Exercise requirements
Look through the lines below for the word "computer", and copy every line that has it.

Entries taken from a collection
==============================

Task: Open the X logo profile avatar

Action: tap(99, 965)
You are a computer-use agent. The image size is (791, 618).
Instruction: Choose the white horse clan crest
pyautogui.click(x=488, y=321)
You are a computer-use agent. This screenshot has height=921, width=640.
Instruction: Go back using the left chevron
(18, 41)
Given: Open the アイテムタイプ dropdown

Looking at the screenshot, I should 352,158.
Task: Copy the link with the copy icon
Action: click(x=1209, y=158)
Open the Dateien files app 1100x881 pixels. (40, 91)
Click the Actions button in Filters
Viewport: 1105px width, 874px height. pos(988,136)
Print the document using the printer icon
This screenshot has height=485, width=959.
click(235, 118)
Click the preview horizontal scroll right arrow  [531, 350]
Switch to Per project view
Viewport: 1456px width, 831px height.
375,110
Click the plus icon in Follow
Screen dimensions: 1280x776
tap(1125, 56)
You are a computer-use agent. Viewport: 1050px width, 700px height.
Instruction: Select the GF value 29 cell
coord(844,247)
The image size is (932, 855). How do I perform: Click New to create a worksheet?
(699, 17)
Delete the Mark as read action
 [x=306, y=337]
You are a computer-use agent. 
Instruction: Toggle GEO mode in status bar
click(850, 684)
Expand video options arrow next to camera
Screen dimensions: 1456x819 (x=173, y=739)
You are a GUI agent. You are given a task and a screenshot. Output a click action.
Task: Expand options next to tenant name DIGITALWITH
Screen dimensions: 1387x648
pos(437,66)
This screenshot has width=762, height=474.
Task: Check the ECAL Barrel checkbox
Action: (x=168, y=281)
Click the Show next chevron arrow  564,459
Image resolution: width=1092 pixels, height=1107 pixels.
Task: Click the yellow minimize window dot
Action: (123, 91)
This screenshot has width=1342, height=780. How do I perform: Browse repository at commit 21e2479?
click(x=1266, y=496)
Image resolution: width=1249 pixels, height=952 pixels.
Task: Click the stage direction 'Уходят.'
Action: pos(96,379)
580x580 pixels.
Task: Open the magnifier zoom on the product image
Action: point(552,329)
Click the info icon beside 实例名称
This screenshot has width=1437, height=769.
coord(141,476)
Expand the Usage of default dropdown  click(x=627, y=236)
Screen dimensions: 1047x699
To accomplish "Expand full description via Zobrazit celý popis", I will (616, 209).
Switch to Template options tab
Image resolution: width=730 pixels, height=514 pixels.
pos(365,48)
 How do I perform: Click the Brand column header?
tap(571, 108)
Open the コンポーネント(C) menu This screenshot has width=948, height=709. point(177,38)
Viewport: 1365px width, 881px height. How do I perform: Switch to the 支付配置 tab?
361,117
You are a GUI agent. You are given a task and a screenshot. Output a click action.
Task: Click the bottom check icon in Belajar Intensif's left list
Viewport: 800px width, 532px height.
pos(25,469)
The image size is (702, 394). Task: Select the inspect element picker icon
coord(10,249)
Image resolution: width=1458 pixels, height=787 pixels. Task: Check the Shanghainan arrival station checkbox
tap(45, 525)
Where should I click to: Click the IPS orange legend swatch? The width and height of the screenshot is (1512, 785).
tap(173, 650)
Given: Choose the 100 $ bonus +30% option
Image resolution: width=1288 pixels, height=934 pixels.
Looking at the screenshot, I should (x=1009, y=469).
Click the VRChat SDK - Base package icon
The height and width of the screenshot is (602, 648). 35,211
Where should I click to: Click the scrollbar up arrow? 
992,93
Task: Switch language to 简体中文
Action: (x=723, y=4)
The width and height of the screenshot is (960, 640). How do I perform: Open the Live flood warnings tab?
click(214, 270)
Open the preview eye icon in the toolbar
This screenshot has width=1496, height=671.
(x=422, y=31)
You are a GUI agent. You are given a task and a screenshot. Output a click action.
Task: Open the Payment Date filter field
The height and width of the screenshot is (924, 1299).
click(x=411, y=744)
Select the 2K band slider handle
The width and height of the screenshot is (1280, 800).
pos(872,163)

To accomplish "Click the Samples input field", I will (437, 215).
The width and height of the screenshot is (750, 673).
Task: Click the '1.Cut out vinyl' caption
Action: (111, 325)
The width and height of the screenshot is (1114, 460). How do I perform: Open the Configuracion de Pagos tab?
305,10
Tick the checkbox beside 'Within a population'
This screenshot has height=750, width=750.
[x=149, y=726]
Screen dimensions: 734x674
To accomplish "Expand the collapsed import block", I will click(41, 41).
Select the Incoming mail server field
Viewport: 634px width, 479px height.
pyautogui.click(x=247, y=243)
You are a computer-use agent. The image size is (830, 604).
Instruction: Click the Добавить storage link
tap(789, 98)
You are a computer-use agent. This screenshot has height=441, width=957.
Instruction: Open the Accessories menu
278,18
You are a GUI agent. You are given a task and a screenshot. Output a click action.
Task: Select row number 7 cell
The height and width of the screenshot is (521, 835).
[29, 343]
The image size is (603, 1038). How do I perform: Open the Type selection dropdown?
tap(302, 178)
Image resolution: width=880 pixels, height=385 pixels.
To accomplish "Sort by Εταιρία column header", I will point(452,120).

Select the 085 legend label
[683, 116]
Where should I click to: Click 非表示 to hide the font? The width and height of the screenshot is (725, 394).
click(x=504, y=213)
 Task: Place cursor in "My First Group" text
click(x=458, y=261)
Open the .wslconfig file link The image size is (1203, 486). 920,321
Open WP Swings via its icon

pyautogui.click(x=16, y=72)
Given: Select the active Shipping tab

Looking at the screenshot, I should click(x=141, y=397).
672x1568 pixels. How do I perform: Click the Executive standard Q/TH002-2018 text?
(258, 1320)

==============================

Your response
You are a computer-use agent. The image size is (791, 618).
You are a computer-use agent. This screenshot has height=921, width=640.
You are a computer-use agent. Viewport: 1050px width, 700px height.
You are a computer-use agent. 
You are a computer-use agent. The image size is (830, 604).
You are a computer-use agent. This screenshot has height=441, width=957.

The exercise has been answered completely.